# Industry Selection in Quickbooks



## VeeLove (Jul 18, 2010)

In QB 2011, which industry/type of business should I choose- service, manufacturer, general business product, general business service?

We screen print (and outsource embroidery).
Thanks much.


----------



## VeeLove (Jul 18, 2010)

Can anyone using quickbooks chime in?
Thanks!!!


----------



## BillyV (May 8, 2009)

We use Manufacture.


----------



## tfalk (Apr 3, 2008)

Since you create items for sale, you should use the manufacturer setting. Just don't expect Intuit's idea of 'inventory' to match your idea of inventory unless you are using the POS version.


----------



## kkleinert (Aug 23, 2010)

Silkscreeningsupplies.com has a plugin for quickbooks that's already set up for screen printers. I haven't used it yet but it's on my list of things to get. (50% OFF) QuickBooks for Screen Printers Expansion Pack (Pro, Premier, Upgrade)


----------



## VeeLove (Jul 18, 2010)

kkleinert said:


> Silkscreeningsupplies.com has a plugin for quickbooks that's already set up for screen printers. I haven't used it yet but it's on my list of things to get. (50% OFF) QuickBooks for Screen Printers Expansion Pack (Pro, Premier, Upgrade)



I saw this and would like to get it, just on limited budget and haven't found anyone on here that's used it and would recommend it......
Thanks!


----------



## bomber315 (Jun 18, 2010)

my copy of the "expansion pack" is waiting for me at home... ill be installing it tonight and hopefully it will teach me a thing or 20... because im lost about quickbooks

ps ill let you know how it goes


----------



## 239 Design (Jun 14, 2010)

I am also lost, how did you make out with the expansion pack??? Please reply!!!! I just got 2011 for mac and screwed it up in 10min.


----------



## DivineBling (Sep 14, 2010)

I use the online version of QuickBooks. I think it's a little different from the actual software but I love it! It has a retail or wholesale selection, I think.

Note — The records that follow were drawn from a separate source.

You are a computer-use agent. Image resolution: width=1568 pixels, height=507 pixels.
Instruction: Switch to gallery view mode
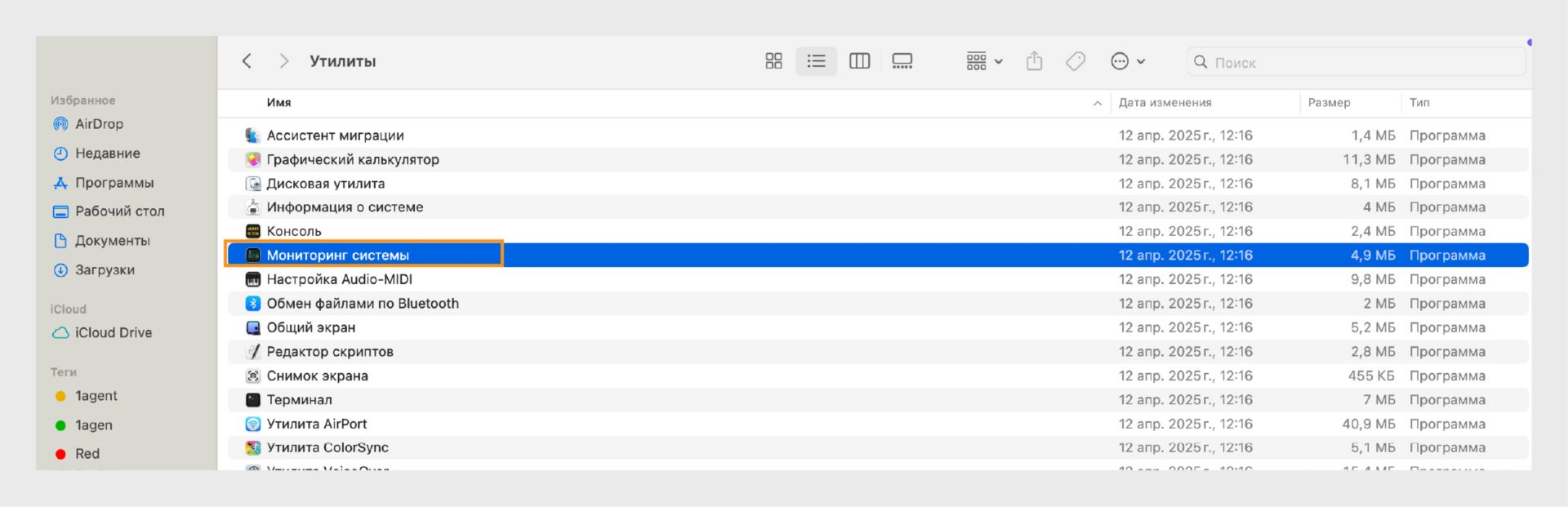click(x=902, y=61)
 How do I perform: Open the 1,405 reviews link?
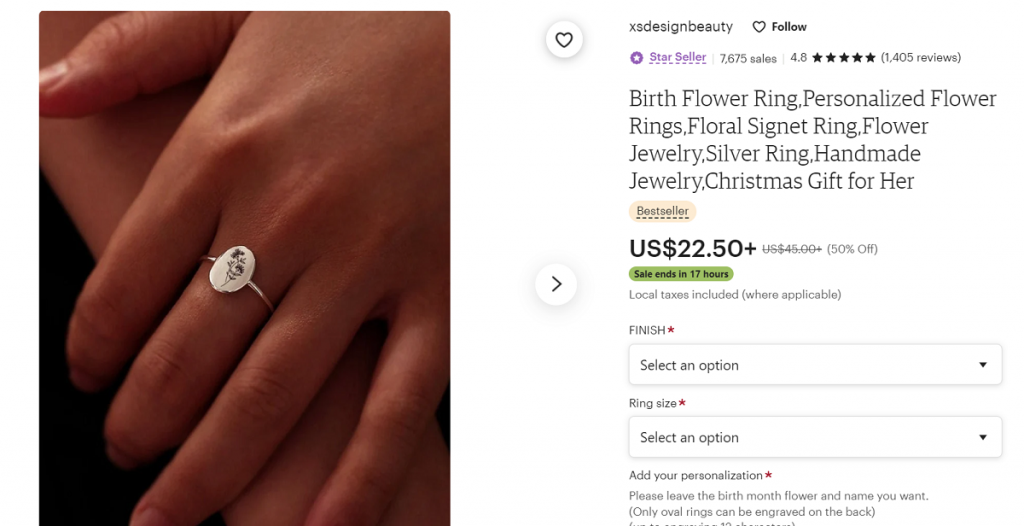tap(920, 58)
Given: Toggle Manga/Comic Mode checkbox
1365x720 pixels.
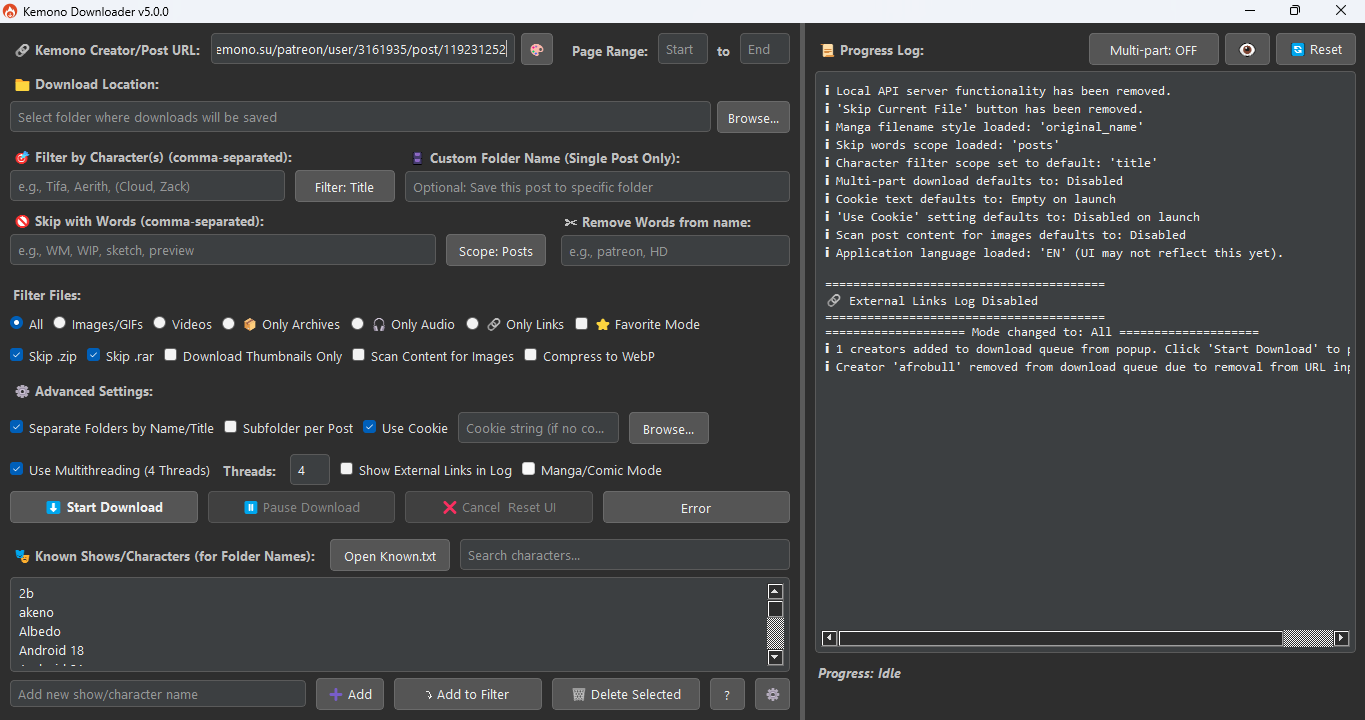Looking at the screenshot, I should (530, 469).
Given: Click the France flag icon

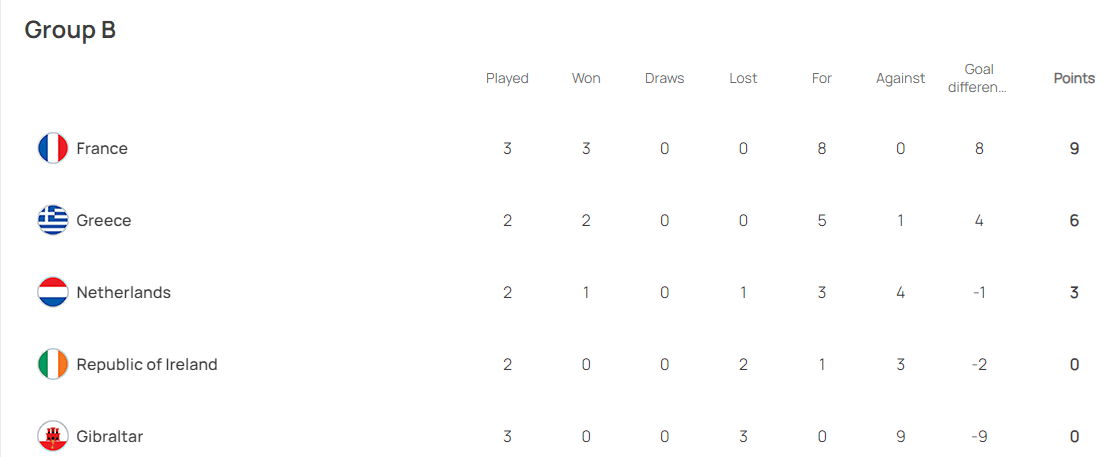Looking at the screenshot, I should pos(52,148).
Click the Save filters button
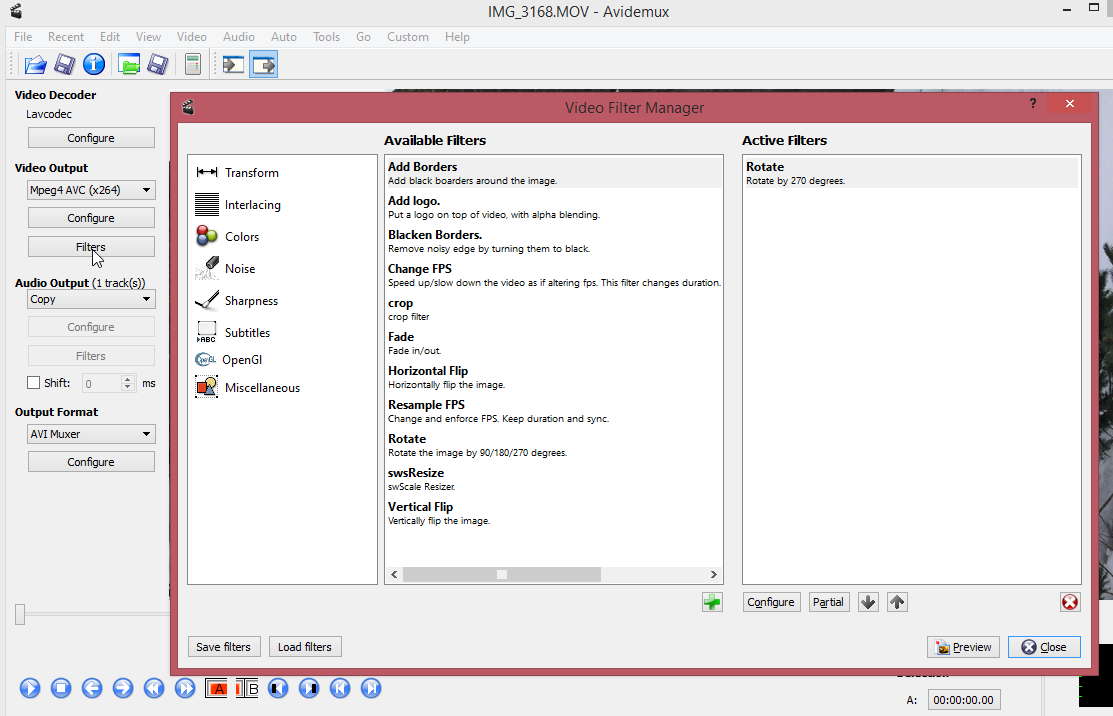The width and height of the screenshot is (1113, 716). tap(223, 646)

It's been awhile since I started it! You can try it for free for 30 days.


----------



## bomber315 (Jun 18, 2010)

things are going good since i started using the expansion pack from silkscreensupplies... it is not a simple thing to do by any means but at least in the first 10 of 30 videos ryan goes slow and explains things very well.... in the later tutorial videos he starts cicking about as fast as you can see and things start to get crazy, but it seems like alot of the later videos not everyone needs... for your sake i hope it is still on sale for $75 because at that rate it was good, i would probably be a little pissed if i paid the standard $150 for it tho... it sets up a ton of vendors and about every shirt imagine able but it doesnt get into colors... im finding i have to manually enter the differnt colors under the G200 model.... hope this makes sense, i gotta get some work done and dont have time to proof it


----------



## FearNun (Dec 30, 2010)

I also purchased the expansion pack from Ryonet. It has the shirt colors seperated into 3 categories. Colors, Heathers, and Neutrals. All tees should fall into one of these three categories therefore saving you lots of hours inputting each and every color you have available.


----------



## Dante2004 (Aug 23, 2010)

We have the expansion pack and it has saved us a ton of time.

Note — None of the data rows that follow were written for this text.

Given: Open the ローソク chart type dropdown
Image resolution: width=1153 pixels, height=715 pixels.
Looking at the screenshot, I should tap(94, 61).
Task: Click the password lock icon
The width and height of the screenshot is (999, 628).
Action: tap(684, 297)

One thing cracks me up...Ryonet makes all these great videos, but they don't (at least I haven't seen any) use screen caputre software. Instead they just point a camera at the screen. WTF? Come on guys...Camtasia (or similar) is just a couple of hundred bucks. I've recorded dozens of screencast video tutorials. It makes a HUGE difference. The image is better plus is automatically zooms into the portion of the screen (if you click that option) that all the action is taking place. Nothing worse than trying to make out detail of a 19" monitor video taped from a few feet away, then viewed on a 15.4" laptop screen.

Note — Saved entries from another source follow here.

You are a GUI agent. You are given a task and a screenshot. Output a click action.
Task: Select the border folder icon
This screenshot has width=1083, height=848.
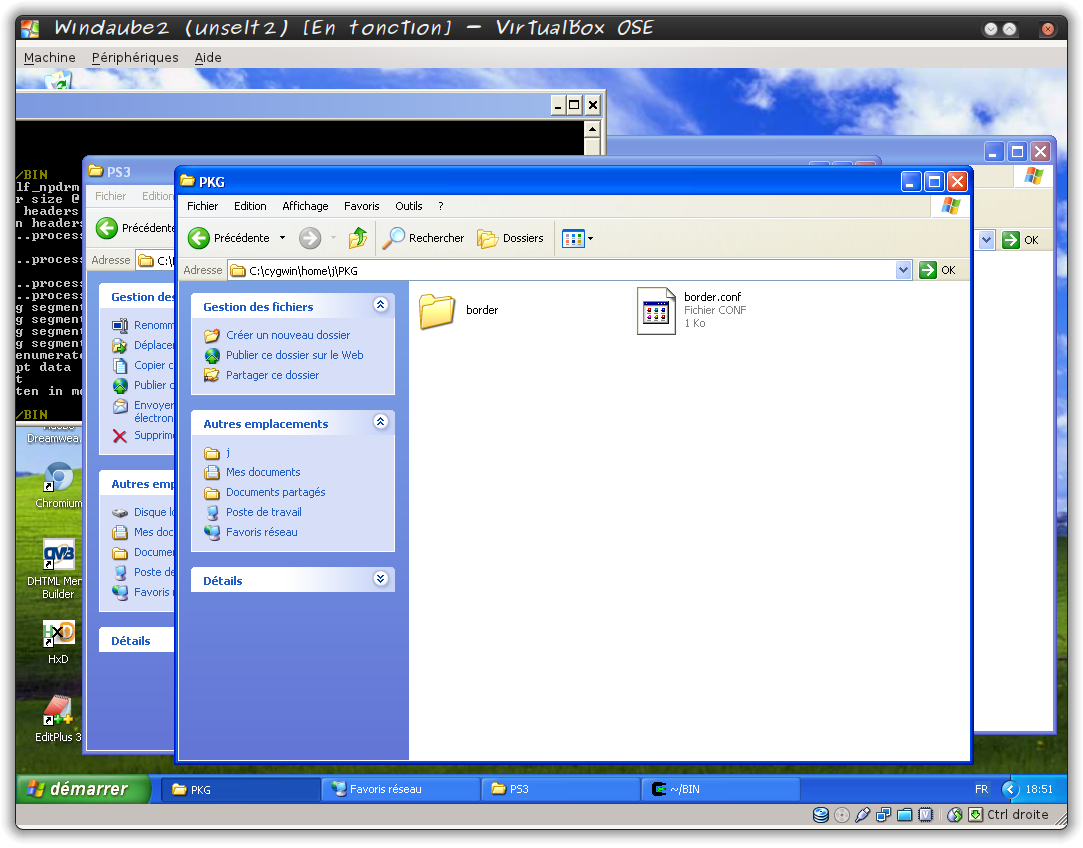[437, 311]
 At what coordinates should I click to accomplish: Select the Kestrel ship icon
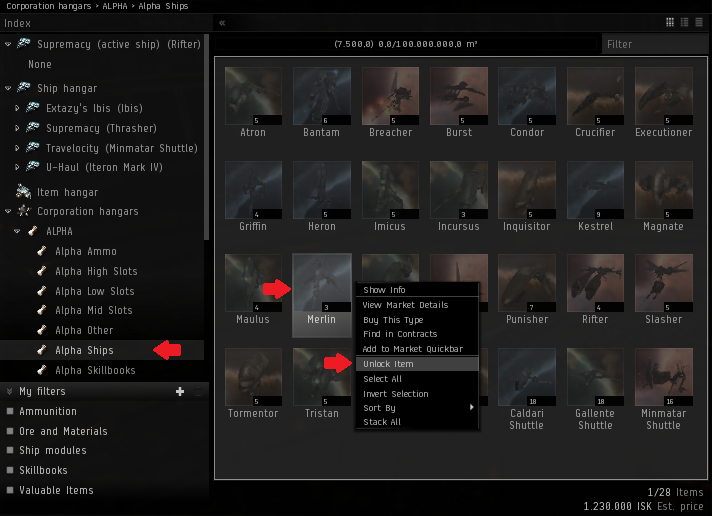[x=595, y=190]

Not trying to throw Ryonet under the bus...their products are great. Just this one thing has also made me laugh.


----------



## bomber315 (Jun 18, 2010)

jeeze i thought it was done with screen capture... the thing i noticed is it was never edited, ryans would screw up and just start over doing and saying what he just did but they never went back and cut the first part out, either way i learned A TON from it, definilty worth every bit of $75, (btw it is still on sale 1/2 off, i think they realized $150 was a bit steep)


----------